YINJISPACE use media professional’s unique perspective,try to explore the essence of life behind the design works.

© logo 粤ICP备19077098号

YINJISPACE use media professional’s unique perspective,try to explore the essence of life behind the design works.

© logo 粤ICP备19077098号
Yinterview

Yinterview.117 | Canada x Omar Gandhi

Canada 2024-03-19

Founded in 2010, Omar Gandhi Architects (OG) has honed a thoughtful approach to architecture, embracing diverse projects from urban in-fill to coastal cottages. Their portfolio extends to industrial and furniture design, blending local influences with a responsive philosophy. OG serves as a space for exploration, fostering lively debates and encouraging playful inquisitiveness. Their collaborative process integrates landscape, community, and typology, resulting in structures that embody living organisms connected to their site's defining qualities. With a strong emphasis on unifying people and context, the firm's designs have positively impacted clients, communities, and municipalities, leaving an indelible mark on the architectural landscape.

Yinjispace:How did you get started in design?

Omar Gandhi:I was first interested in art and attended a regional arts school north of Toronto. The school was set in the country and was surrounded by farms. At that school I was exposed to art, art and architectural history and decided at the end of highschool that architecture was a professional path that I wanted to pursue.

Yinjispace:At what stage did you form your own unique design philosophy?

Omar Gandhi:My design philosophy was (and continues to be) one which responds very closely to the requirements of the particular site and the nuances of the client. Each of our projects are very different although they all try to respond or relate to the history of a place.
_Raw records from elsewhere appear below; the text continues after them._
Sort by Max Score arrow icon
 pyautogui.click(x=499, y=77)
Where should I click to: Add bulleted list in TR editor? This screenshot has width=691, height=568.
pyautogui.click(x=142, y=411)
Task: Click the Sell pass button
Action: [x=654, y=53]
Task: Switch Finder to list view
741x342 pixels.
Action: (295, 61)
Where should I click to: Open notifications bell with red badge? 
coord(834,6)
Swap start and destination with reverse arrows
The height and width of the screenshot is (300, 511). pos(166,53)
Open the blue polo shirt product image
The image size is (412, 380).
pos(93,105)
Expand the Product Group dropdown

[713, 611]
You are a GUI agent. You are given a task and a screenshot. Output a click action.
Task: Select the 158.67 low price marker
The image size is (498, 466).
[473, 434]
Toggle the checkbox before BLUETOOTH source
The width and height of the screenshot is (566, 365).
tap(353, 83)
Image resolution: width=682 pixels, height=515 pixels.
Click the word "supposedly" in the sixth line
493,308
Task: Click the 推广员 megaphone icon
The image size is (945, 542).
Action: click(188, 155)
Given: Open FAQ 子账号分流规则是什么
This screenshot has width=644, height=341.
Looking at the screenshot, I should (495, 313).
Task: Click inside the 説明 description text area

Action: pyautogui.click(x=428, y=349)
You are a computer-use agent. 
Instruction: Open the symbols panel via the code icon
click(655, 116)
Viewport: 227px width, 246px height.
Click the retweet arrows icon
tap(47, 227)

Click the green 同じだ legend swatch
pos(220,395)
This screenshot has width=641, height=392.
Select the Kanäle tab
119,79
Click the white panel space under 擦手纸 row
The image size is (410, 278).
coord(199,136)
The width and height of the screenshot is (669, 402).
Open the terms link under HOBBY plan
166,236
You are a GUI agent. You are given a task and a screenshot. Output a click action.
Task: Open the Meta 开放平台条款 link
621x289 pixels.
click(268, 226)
We want our buildings to look and feel like it was born of the land that it sits on – but has a unique character. We try to use local materials and building methods.

Yinjispace:Which designers have a greater influence on you? What inspirations have they given you?

Omar Gandhi:I have always been a fan of some of the great masters, Louis I Kahn, Frank Lloyd Wright and Alvar Aalto. But my favorite contemporary architects are Shanghai based Neri + Hu – who also happen to be dear friends. We (Lyndon and Rossana) taught together at Yale and they continue to be great friends and mentors of mine. Their adaptive reuse projects are mesmerizing. Their projects inherently tell great stories through their forms, materials and spaces of the history of a place.

Yinjispace:When you start a new project, how do you capture inspiration? What do you think is the biggest difficulty?

Omar Gandhi:For me – unlike many people I begin by thinking about experiences, never about architecture or “buildings”. It takes me a little while before I start to draw anything but once I do I draw wildly with a fat pencil. The ideas are big and broad and most of the sketches lead to nothing but I need to draw regardless. The inspiration comes – sometimes right away and at other times much later on. Its not a race. I am surrounded by very talented teammates and our studio is very collaborative. Debate is encouraged.

Yinjispace:What are your material preferences? Why did you choose them?

Omar Gandhi:We have always loved using natural materials. Brick, wood, stone. These are materials which speak to contemporary architecture but also to the architecture of the ancients. We strive for timelessness.

Yinjispace:How to combine art and architecture?

Omar Gandhi:Of course we often think of the form of the building as the art but in reality my thinking that the art of architecture is the space that is shaped and all of the intricacies of that space (light, proportion, scale, texture, etc). Art is the feeling.

Yinjispace:What advice do you have for young designers?

Omar Gandhi:Allow yourself to meander through your career – work for different scales of firms, different kinds of projects. Architecture is a difficult profession with many sub-professions associated with it. In many cases the traditional architectural career might not be the best for everyone. Allow yourself to dream and explore and find what makes you happy. Finally, you need to put in the work.

Yinjispace:What do you think of the current Canadian design market?

Omar Gandhi:There are always glimpses of genius in Canadian architecture – but the time is near for a generation to really break through and make an impression globally. We are a country of both talent and resources composed of people with rich and diverse backgrounds. The country is still searching for its voice – but its coming.